8. Mettre en commun les connaissances
Maintenant que j'y pense, lorsque j'étais au collège il était rare que je croise Anatole. En fait, on ne se croisait même presque jamais. Parfois à la sortie, une fois dans les toilettes de la mort, mais rarement à la cantine, dans la cour ou dans les couloirs. J'aurais bien aimé pouvoir passer mes récréations avec lui au lieu de les passer avec Émeric et Sam les terreurs qui m'inspiraient chaque jour un peu moins de sympathie. Mais mon bon vieux savant était toujours introuvable.

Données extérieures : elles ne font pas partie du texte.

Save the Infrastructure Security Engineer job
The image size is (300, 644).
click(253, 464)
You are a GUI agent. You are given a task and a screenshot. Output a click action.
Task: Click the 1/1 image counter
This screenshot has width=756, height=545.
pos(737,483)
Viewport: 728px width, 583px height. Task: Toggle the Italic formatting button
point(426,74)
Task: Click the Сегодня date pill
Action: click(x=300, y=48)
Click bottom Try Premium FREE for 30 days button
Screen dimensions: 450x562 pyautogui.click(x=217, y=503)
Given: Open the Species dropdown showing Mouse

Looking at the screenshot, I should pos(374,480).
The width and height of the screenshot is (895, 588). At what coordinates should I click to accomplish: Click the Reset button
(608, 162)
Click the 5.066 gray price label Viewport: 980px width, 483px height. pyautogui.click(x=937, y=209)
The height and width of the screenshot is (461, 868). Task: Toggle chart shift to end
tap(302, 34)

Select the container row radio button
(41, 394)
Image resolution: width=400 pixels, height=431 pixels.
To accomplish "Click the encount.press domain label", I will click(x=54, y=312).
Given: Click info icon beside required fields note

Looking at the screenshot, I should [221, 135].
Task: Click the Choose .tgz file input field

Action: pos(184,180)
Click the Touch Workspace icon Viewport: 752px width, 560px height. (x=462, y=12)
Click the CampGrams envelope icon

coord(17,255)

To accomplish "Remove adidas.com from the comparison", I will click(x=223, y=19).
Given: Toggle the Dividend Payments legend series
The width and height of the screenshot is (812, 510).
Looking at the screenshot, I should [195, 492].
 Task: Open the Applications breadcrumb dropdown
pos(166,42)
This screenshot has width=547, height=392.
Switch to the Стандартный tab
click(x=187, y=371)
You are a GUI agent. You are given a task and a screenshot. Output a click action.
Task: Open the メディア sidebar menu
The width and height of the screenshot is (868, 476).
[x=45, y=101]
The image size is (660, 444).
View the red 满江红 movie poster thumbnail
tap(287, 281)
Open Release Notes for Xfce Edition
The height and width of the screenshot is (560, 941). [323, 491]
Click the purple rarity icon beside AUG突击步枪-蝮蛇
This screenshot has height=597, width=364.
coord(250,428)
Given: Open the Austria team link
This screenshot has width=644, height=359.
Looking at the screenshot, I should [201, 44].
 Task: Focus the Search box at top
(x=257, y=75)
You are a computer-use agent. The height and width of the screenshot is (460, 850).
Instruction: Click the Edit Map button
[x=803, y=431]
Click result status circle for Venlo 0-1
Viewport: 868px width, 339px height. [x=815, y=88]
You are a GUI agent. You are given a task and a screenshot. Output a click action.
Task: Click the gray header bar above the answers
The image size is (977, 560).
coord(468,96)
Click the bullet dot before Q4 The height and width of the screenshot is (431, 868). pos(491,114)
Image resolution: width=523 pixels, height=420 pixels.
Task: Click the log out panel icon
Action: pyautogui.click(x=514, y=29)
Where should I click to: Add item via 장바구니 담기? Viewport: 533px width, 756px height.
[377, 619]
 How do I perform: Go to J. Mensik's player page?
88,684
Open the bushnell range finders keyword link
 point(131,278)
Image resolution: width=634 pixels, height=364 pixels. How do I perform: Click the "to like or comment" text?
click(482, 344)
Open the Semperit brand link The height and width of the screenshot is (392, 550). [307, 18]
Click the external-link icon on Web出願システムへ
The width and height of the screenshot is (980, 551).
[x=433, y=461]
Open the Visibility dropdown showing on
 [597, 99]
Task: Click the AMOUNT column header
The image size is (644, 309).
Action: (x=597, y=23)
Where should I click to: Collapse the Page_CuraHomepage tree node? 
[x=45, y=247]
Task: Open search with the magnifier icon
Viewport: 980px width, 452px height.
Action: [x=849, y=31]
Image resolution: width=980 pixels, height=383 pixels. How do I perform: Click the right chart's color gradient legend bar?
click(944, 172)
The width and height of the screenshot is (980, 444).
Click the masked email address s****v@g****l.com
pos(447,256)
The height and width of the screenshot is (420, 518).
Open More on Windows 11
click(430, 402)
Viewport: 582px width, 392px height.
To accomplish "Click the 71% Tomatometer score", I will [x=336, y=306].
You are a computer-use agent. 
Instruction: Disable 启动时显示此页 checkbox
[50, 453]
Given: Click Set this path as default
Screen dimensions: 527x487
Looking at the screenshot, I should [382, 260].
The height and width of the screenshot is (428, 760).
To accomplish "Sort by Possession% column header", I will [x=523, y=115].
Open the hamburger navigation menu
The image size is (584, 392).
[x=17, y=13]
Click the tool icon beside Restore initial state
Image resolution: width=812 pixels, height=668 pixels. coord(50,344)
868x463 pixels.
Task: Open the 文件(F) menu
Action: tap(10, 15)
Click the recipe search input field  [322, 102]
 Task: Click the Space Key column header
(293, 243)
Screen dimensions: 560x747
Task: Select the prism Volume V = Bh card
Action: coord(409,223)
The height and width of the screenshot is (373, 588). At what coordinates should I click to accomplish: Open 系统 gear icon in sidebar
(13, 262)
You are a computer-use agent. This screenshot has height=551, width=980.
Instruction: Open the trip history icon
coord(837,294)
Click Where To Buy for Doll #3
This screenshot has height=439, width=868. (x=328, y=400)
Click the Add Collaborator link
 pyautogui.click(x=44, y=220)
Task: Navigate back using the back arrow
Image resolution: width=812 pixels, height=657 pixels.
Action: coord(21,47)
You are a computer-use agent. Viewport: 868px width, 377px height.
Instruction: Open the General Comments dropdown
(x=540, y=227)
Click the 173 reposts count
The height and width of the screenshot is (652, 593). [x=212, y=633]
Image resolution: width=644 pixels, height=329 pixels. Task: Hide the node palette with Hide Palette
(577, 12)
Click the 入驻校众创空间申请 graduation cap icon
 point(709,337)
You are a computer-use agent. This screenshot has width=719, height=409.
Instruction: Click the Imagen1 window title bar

Le mois d'octobre avait filé doucement. Avec Anatole, nous avions continué à chercher des réponses à la théorie, mais en vain. Les informations ou les journaux ne nous avaient pas informés que la terre avait subitement changé d'orbite, ou que des martiens étaient sur le point de débarquer en France. Ça nous avait laissé dans une longue mélancolie mais nous avions fini par nous dire que si la théorie de la converse était réelle, nous finirions un jour par percer son mystère. Pas la peine d'être si pressés.
- Lou ! m'avait interpellé Léontine alors que j'étais en train de sortir du collège, prêt à me lancer sur mon skate et à descendre à toute vitesse jusqu'à chez moi.
Nous étions un vendredi soir et comment vous dire que le mois de novembre dans le nord ne me réussissait absolument pas. J'avais mis trois pulls, une paire de chaussettes presque aussi haute que les mis-bas de mémé et un bonnet se rapprochant presque d'une cagoule de gangster. Pourtant j'avais quand même réussi à avoir le nez bouché, tellement que lorsqu'il se mettait à couler j'avais une peur terrible que des stalactites ne poussent dessus.
Léontine avait accouru à ma hauteur, juste devant le portail de l'école.
- Il faut que tu viennes, m'avait-elle dit tout essoufflée et, sans vouloir m'avancer trop vite, peut-être même un peu paniquée. C'est Anatole.
J'avais levé les yeux au ciel. Qu'avait-il encore foutu celui-là ?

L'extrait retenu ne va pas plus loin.